Could the lines from the one containing "Task: Open the Menge quantity dropdown" through the end of the material below be returned exactly, with nothing else?
(RECORDS SHOWN begins)
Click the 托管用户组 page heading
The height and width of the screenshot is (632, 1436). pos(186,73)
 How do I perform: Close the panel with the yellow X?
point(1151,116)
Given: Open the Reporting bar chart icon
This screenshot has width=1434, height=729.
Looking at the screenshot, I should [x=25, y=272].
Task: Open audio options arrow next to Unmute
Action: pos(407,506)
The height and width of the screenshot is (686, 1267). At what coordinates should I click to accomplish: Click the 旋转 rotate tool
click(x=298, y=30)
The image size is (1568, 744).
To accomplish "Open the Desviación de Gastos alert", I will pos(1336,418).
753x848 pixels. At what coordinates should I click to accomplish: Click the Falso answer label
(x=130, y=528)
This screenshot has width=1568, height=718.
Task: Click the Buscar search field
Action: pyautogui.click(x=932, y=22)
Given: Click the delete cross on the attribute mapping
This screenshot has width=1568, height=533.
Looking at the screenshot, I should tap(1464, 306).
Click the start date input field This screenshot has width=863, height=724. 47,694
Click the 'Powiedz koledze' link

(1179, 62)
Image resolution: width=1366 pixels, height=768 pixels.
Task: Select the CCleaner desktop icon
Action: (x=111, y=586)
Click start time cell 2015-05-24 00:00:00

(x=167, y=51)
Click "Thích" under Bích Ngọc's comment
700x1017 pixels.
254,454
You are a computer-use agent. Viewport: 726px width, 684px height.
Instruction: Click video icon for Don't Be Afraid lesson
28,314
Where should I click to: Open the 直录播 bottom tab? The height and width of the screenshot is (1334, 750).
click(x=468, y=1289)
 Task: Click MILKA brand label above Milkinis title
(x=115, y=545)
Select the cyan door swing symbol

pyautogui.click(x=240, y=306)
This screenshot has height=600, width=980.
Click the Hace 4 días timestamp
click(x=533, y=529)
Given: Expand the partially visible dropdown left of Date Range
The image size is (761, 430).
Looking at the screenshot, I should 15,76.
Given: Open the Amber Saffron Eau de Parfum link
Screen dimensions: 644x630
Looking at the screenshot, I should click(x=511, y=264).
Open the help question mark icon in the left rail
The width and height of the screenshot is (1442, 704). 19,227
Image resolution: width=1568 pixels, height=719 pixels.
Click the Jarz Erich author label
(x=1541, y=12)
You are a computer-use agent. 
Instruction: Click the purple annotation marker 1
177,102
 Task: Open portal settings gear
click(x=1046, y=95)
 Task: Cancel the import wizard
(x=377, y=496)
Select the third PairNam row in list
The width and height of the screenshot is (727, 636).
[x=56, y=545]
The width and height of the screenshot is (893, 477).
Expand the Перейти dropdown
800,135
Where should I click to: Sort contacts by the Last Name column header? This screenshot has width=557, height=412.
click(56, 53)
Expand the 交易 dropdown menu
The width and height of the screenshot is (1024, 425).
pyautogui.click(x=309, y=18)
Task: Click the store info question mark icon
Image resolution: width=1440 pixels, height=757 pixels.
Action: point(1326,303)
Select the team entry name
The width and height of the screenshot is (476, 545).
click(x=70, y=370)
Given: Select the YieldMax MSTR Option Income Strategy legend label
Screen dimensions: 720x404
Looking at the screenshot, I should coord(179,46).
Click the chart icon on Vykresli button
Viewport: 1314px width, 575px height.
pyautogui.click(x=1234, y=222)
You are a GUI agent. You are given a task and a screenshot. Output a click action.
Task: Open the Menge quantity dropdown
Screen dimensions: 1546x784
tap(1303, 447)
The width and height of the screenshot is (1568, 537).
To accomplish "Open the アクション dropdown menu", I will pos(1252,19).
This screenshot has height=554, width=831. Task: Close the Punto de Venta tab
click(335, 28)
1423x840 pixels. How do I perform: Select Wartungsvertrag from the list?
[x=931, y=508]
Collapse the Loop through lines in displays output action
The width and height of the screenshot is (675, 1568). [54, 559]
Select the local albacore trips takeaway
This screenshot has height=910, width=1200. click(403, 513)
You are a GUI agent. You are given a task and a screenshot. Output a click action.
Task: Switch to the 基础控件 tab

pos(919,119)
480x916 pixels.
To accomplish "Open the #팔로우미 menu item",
(RECORDS SHOWN ends)
# [EXERCISE SOLUTION]
Task: Open the Menge quantity dropdown
Screen dimensions: 1546x784
tap(1303, 447)
The width and height of the screenshot is (1568, 537).
To accomplish "Open the アクション dropdown menu", I will pos(1252,19).
This screenshot has height=554, width=831. Task: Close the Punto de Venta tab
click(335, 28)
1423x840 pixels. How do I perform: Select Wartungsvertrag from the list?
[x=931, y=508]
Collapse the Loop through lines in displays output action
The width and height of the screenshot is (675, 1568). [54, 559]
Select the local albacore trips takeaway
This screenshot has height=910, width=1200. click(403, 513)
You are a GUI agent. You are given a task and a screenshot. Output a click action.
Task: Switch to the 基础控件 tab

pos(919,119)
480x916 pixels.
To accomplish "Open the #팔로우미 menu item",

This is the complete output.